Hirst, businessman et artiste (II)

Dans le post précédent, il me semble n'avoir pas assez fait honneur à l'artiste qui se cache derrière le businessman...Pourtant c'est évidemment cela qui fait son intérêt particulier...

Dans son interview au Figaro, Damian Hirst proclame sa Foi dans l'Art, qu'il dit aimer,
"Parce que c'est plein de surprises et cela fait briller les jours. L'ART !!! J'aime cette sorte d'émerveillement, j'ai toujours voulu faire de l'art qui ressemble à cela. Pour moi, la réaction géniale d'un visiteur dans une galerie, c'est waaouhh !!! Juste quelque chose qui vous éblouit. Faire de l'art ce n'est pas copier mal les «drippings» de Pollock. Faire de l'art, c'est affronter ceux qui doutent même que ce que vous faites est de l'art.

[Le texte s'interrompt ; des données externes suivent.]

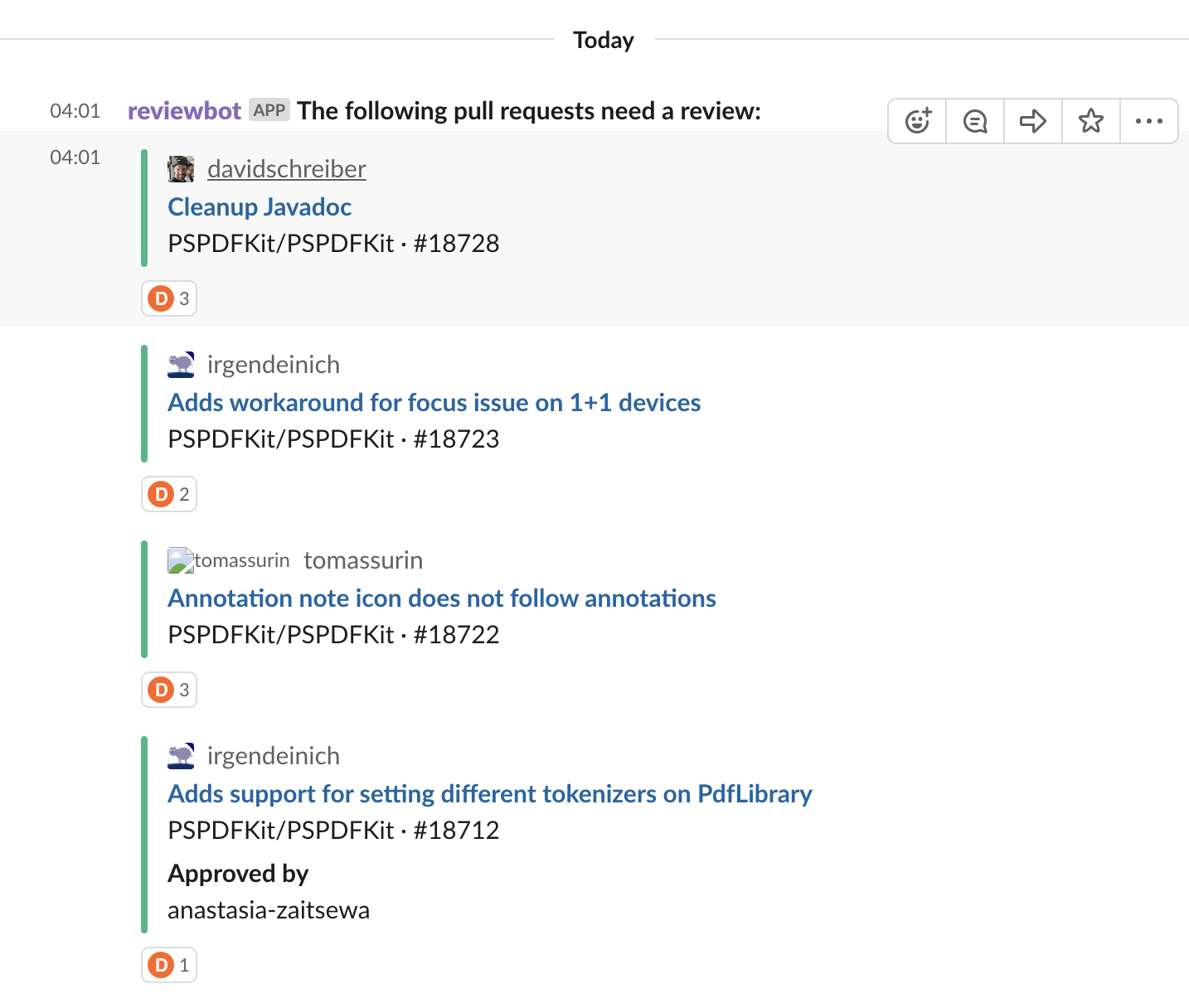Open the Today date jump menu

S'imposer à un public hostile".

Les artiste qu'il aime?
"Soutine, Goya, Van Gogh, Bacon, pas vraiment Freud, un jeune Ecossais qui s'appelle John Bellamy, John Currin dans sa veine virtuose qui réinterprète les maîtres anciens. Et Warhol. J'adore Bruce Nauman, grand Américain, et Chardin pour sa perfection. Les natures mortes de Morandi. J'ai vu récemment Vermeer à Amsterdam, «La Laitière» est un tableau d'une beauté sidérante, une atmosphère si puissante s'en dégage qu'on ne peut imaginer cela en le voyant reproduit dans un livre"
Malgré son succès, il reste aussi sensible à la critique, surtout "quand un critique d'art attaque mon travail avec pertinence et qu'il a raison. Le pire est que je suis d'accord avec lui".

Une pièce étonnante de cette prochaine vente est son "Veau d'or", dans la lignée directe de son fameux requin baigné dans le formol, mais avec la touche biblique ou métaphysique qui l'avait poussé à réaliser son "in the Love for God" en 2007. On peut comprendre cette oeuvre comme un autoportrait de l'artiste...mais c'est aussi une métaphore puissante de l'importance qu'a prise l'argent au détriment du spirituel, dans le monde actuel et dans le marché de l'art qui le reflète.
C'est une parabole d'un système dont Hirst est le premier à profiter. Un autoportrait donc, et une pointe de critique paradoxale?